» DATA SECTION:

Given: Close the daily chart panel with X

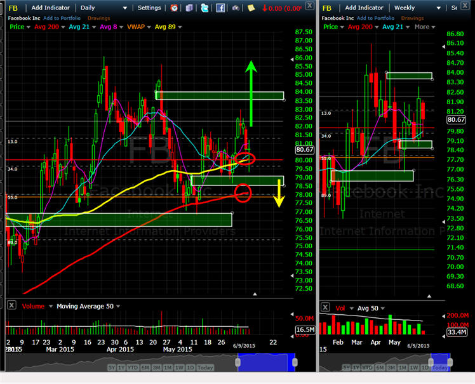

--

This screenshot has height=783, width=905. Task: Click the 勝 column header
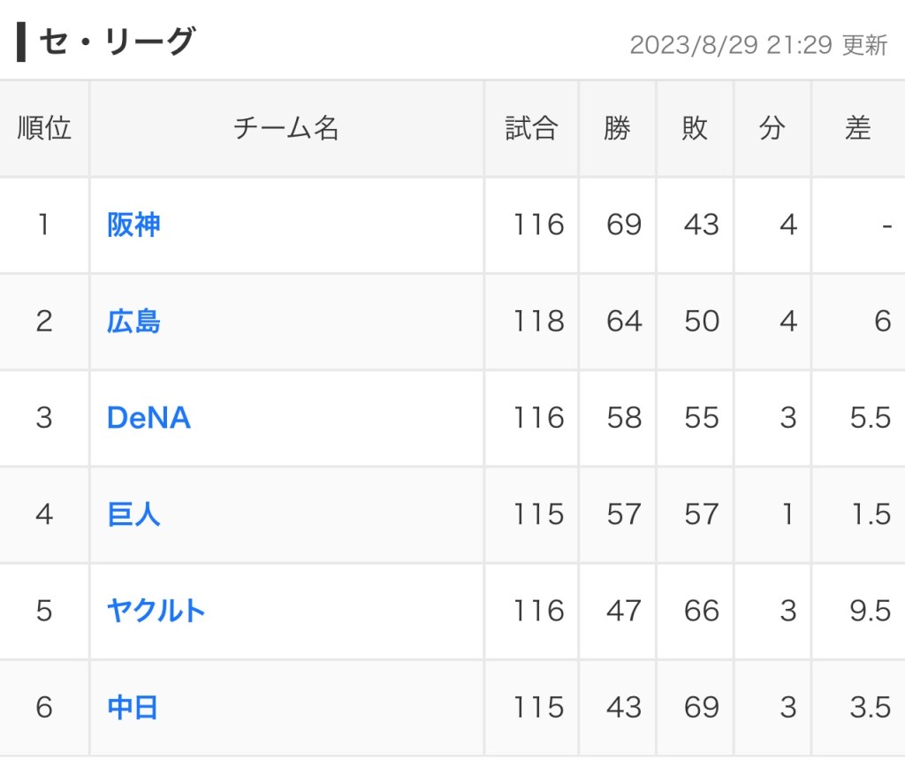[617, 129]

---

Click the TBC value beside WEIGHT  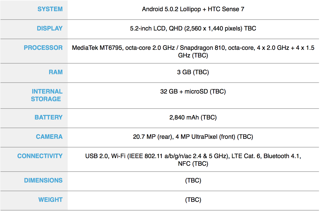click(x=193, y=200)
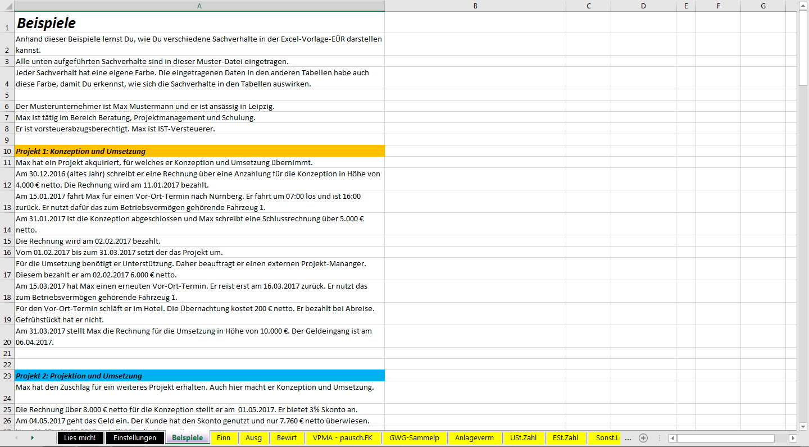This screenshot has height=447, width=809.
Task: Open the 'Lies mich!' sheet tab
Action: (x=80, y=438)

» EXERCISE INSTRUCTIONS: Count the lines of the material above that contain the string "Task". Reply with the number alone.

» ANSWER FOR THIS EXERCISE: 2